EXCERPT TO READ:
The data on the US had an insignificant effect on the dynamics of trades. A report released by the Federal Reserve Bank of New York showed an acceleration in the growth of manufacturing activity in New York in March. The New York Fed said its general business conditions index rose to 17.4 in March from 12.1 in February, with a positive reading indicating an increase in manufacturing activity in the region. Economists had expected the index to rise to 14.5.

On Tuesday the market showed mostly negative dynamics. The utilities sector, together with the technology sector, showed strong growth, but the energy sector declined noticeably. The released economic data turned out to be disappointing, but many market participants linked it with force majeure in February. Retail sales fell 3% last month, according to data from the Commerce Department. Economists were expecting a decline - albeit a smaller 0.5% - after a jump in spending earlier in the year. February is usually a quiet month for retail sales, and the weather has slowed sales as well. Meanwhile, according to the Fed, industrial production fell 2.2% in February from January, breaking a four-month rise. The bulk of the decline was due to winter weather, which put some businesses on hold, the central bank said.

The results of the Fed meeting contributed to the growth of stock indices on Wednesday. As expected, the course of loose monetary policy was maintained until the US economy further recovers from the impact of the pandemic. At the same time, there was an improvement in economic growth prospects. According to the updated forecasts, most of the 18 participants in the meeting still expect the short-term interest rate to remain close to zero until the end of 2023. Fed chief Powell said the government's bailout helped "stave off one of the worst-case scenarios for the economy," and it was recovering faster than expected. He also said the Fed will continue to do whatever is necessary to support the recovery in the future. Powell noted that "the continued vaccination of Americans gives hope for a return to more normal conditions later this year."

[Stored data]
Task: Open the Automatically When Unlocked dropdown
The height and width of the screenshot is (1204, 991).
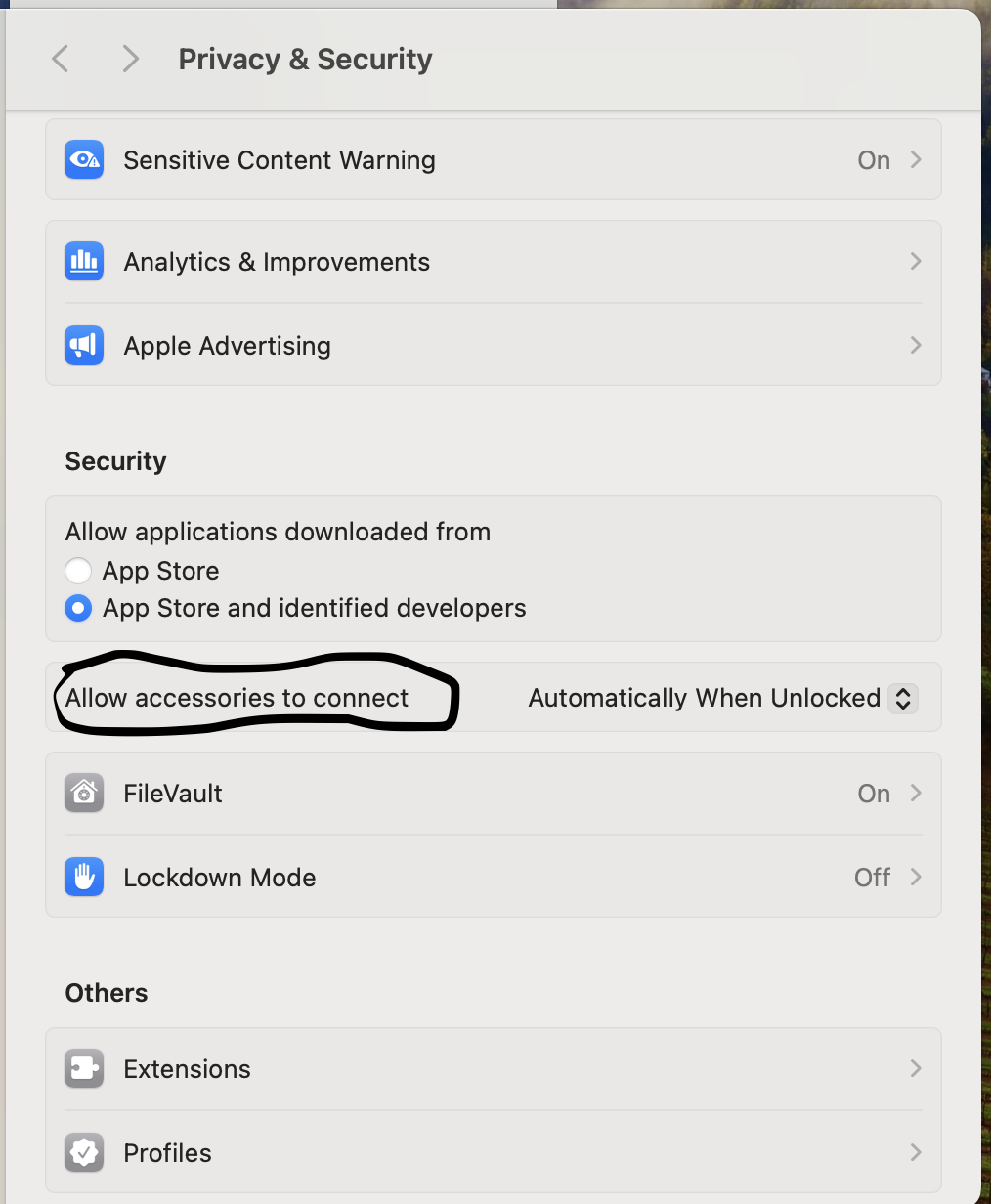Action: [x=723, y=698]
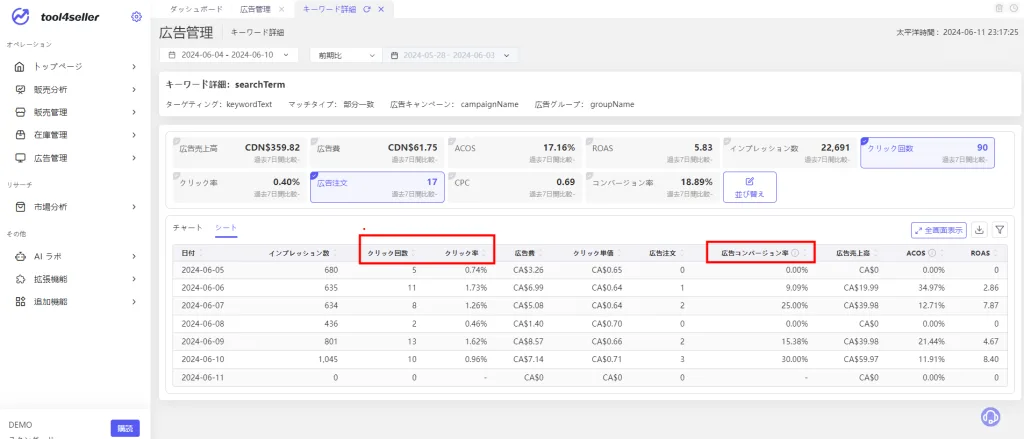The height and width of the screenshot is (439, 1024).
Task: Switch to the チャート tab
Action: click(x=188, y=228)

STUDY QUESTIONS:
1. According to the market summary, what reading did the New York Fed's general business conditions index reach in March?
2. Retype the stretch of the market summary from "The data on" through "rise to 14.5.".

ANSWERS BY ITEM:
1. 17.4

2.
The data on the US had an insignificant effect on the dynamics of trades. A report released by the Federal Reserve Bank of New York showed an acceleration in the growth of manufacturing activity in New York in March. The New York Fed said its general business conditions index rose to 17.4 in March from 12.1 in February, with a positive reading indicating an increase in manufacturing activity in the region. Economists had expected the index to rise to 14.5.